On admire la perfection déjà bien connue des danseurs des Ballets de Monte-Carlo mais, dans cette œuvre, Jean-Christophe Maillot arrive à valoriser aussi toutes leurs capacités interprétatives et émotionnelles. Les différents tableaux s’enchaînent avec fluidité d’un point de vue dramaturgique, l’aspect narratif et théâtral s’intégrant parfaitement grâce aussi à une gestuelle classique plus libre, incarnée par les artistes. Excelle pour son expressivité Juliette Klein (Niki), la danseuse sacrée, remarquable pour son port de bras lyrique, dans la célèbre variation qui lui est réservée. Le ballet montre toutes les capacités imaginatives de son chorégraphe et son attachement à cette œuvre qui, à notre avis, a été créée avec son cœur et avec la magie intrinsèque qui opère pendant le processus de création. C’est cela qui fait la différence avec d’autres ballets.

ph.Alice Blangero
La danse des odalisques (si nous nous référons à la version classique) conçue en incluant des pas et des positions plus contemporaines, est interprétée avec énergie seulement par des danseurs masculins. On retrouve la danse de l’esclave doré dans l’unique et brève parenthèse où le ballet fait allusion à l’ancienne Bayadère, le fandango restant plus proche de l’original.

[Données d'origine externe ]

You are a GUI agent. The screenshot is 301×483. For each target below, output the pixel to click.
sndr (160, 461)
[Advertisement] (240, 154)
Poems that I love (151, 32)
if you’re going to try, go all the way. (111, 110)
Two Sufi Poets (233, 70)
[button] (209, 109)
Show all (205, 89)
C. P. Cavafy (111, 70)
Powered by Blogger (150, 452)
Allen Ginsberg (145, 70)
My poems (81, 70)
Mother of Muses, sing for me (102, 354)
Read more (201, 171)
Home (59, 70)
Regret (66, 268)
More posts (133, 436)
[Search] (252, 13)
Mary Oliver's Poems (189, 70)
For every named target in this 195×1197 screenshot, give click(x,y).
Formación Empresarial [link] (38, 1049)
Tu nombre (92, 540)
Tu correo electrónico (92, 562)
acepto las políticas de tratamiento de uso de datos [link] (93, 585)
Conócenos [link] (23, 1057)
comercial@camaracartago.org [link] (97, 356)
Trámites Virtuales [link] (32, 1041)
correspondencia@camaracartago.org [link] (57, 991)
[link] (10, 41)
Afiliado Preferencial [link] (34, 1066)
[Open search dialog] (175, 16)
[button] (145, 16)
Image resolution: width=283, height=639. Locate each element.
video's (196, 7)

Le Royaume des Ombres est complètement innové en devenant un monde idéal, lumineux où les contrastes et les rivalités présentes dans la première partie, notamment celle entre Niki et Gamza, disparaissent pour laisser la place à une atmosphère de communion, d’amour et de joie. Le moment central de cette deuxième partie est constitué par le mouvement des Ombres que Maillot réinvente complètement. Tous les danseurs de la compagnie apparaissent et prennent leur place sur la scène en descendant des montagnes stylisés, ressemblant aussi à des pliages d’origami.

ph.Alice Blangero
Dans cette atmosphère où le blanc domine grâce au décor et aux lumières, la virtuosité du solo de la ballerine principale et les variations des trois ombres principales sont remplacés par des moments de danse harmonieux, parfois espiègles où la choralité de la compagnie exprime les sentiments empathiques qui les relient. Niki peut aussi retrouver et danser avec douceur une dernière fois avec Solo, sa grâce et sa spiritualité sont au sommet.
- ph.Alice Blangero
- ph.Hans Gerritsen
Ma Bayadère est une œuvre complète qui exalte la beauté de la danse et la profondeur des émotions. Elle est et captivante. Elle restera inscrite dans nos mémoires et on l’espère dans l’histoire de la danse.